From the 1960s, Natalie preferred to be silent and lived a reclusive life. He died at his home in Watertown, Massachusetts on April 19, 1983, at the age of 98. The funeral took place on 22 April in Watertown at St. James Armenian Church, with the Primate of the Armenian Church of North America, Archbishop Torkom Manoogian, officiating. Natalie was laid to rest in Mount Auburn Cemetery in Cambridge, later being joined by his wife of 57 years, Angéle.

== Legacy ==
Natalie's bust is erected in Goris.

==Published works==
===Short stories, verses, and plays===
- Օրէնքի եւ ընկերութեան զոհերէն (Orenki yev ëngerutyan zoheren, "From the Victims of Law and Society"). Boston: Hairenik, 1909. 63 pages. Short stories.
- Ամպեր (Amber, "Clouds"). Boston: Hairenik, 1909. Verses.
- Քաւութեան երգեր (Kavutyan yerker, "Songs of Expiation"). Boston: Hairenik, 1915. 31 pages. Verses.
- Սէրի եւ ատելութեան երգեր (Seri yev adelutyan yerker, "Songs of Love and Hate"). Boston: Hairenik, 1915. 165 pages. Verses with preface by Hrand Nazariantz.
- Վրէժի աւետարան (Vrezhi avedaran, "Gospel of Revenge"). New York: Armenia, 1918. 39 pages. Verses.
- Ասլան Բէկ ("Aslan Bek"). Boston: Hairenik, 1918. 62 pages. Tragedy in three acts.
- Քեզի (Kezi, "To You"). Boston: 1920. 116 pages. Verses written beginning in 1904.

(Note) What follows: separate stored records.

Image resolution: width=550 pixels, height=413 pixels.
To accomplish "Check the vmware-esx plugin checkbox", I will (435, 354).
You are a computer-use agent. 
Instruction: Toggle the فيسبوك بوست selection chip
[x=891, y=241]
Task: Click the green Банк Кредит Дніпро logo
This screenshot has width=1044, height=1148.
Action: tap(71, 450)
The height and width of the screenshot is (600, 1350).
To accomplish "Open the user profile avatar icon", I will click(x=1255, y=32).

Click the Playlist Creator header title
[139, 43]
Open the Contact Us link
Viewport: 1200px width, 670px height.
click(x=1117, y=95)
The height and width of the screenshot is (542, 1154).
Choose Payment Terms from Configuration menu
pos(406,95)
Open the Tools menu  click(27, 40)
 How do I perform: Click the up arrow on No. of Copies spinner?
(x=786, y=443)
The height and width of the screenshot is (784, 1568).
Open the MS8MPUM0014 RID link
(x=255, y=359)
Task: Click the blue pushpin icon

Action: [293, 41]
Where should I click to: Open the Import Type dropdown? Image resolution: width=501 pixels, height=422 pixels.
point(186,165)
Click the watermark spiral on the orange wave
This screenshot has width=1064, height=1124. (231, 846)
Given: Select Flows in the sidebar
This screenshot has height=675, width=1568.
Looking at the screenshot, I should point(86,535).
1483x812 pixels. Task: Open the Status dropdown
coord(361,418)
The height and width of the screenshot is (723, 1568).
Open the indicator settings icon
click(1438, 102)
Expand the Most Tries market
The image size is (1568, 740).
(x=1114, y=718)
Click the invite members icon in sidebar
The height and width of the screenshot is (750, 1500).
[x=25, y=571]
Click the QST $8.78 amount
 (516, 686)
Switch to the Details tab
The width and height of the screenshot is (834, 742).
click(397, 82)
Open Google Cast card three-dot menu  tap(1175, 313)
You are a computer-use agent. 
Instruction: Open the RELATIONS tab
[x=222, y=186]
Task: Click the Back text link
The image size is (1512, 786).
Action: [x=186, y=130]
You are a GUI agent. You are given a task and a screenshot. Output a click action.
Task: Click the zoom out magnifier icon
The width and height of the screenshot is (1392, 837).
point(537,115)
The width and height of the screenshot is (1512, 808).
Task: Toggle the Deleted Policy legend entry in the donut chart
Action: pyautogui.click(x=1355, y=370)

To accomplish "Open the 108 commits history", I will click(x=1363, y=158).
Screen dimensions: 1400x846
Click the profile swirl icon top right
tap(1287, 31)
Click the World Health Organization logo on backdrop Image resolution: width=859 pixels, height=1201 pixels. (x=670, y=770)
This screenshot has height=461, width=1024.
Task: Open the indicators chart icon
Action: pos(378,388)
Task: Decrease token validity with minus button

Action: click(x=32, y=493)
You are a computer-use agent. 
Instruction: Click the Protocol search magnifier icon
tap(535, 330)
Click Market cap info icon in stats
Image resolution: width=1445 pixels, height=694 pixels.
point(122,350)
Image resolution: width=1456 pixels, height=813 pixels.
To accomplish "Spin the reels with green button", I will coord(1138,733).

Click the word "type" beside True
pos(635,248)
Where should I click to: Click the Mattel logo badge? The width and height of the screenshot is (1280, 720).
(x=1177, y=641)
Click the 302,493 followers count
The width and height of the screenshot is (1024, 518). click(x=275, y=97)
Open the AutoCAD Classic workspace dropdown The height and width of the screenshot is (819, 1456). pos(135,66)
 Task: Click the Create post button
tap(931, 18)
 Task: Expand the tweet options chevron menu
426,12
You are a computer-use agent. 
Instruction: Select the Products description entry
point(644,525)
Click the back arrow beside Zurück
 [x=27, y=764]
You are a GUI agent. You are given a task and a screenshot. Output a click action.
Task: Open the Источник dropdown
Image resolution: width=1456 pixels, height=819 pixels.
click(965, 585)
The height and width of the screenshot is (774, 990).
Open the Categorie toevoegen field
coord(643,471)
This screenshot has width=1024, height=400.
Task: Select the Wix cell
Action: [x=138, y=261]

===National-political works===
- Թուրքիզմը Անգորայէն Բագու եւ Թրքական Օրիէնթասիոն (Turkizmë Ankorayen Paku yev Trkagan Orientasion, "Turkism from Angora to Baku and Turkish Orientation"). Athens: Nor Or, 1928. 172 pages.
- Թուրքերը եւ Մենք (Turkerë yev Menk, "The Turks and Us"). Athens: Nor Or, 1928. 70 pages. Second printing, Boston, 1931. 93 pages.
- Ալեքսանդրապօլի Դաշնագրէն 1930–ի Կովկասեան Ապստամբութիւնները (Aleksantraboli Tashnakren 1930-i Govgasyan Abstamputyunnerë, "From the Treaty of Alexandropol to the Caucasian Insurgencies of 1930"). Volumes 1 and 2. Marseilles: Arabian Publishing, 1934–35.
- Երեւանի Համաձայնագիրը (Yerevani Hamatsaynakirë, "The Yerevan Agreement"). Boston: 1941. 112 pages.
- Գիրք Մատուցման եւ Հատուցման (Kirk madutsman yev hadutsman, "Book of Dedication and Reparation"). Beirut: Onibar Publishing, 1949 (first printing). 160 pages. Beirut: Azdarar Publishing, 1954 (second printing). 134 pages. Contents:
1. Այսպէս Սպաննեցինք (Aysbes Spanetsink, "How We Killed");
2. Յաւելուած (Havelvadz, Addendum), illustrated.
- Վերստին Յաւելուած—Ալեքսանդրապօլի Դաշնագրի «Ինչպէ՞սն ու ինչո՞ւն» (Verstin Havelvadz: Aleksantraboli Tashnakri "Inchbesn u inchun", "Re-Addendum – The How and Why of the Treaty of Alexandropol"). Boston: Baikar, 1955. 144 pages.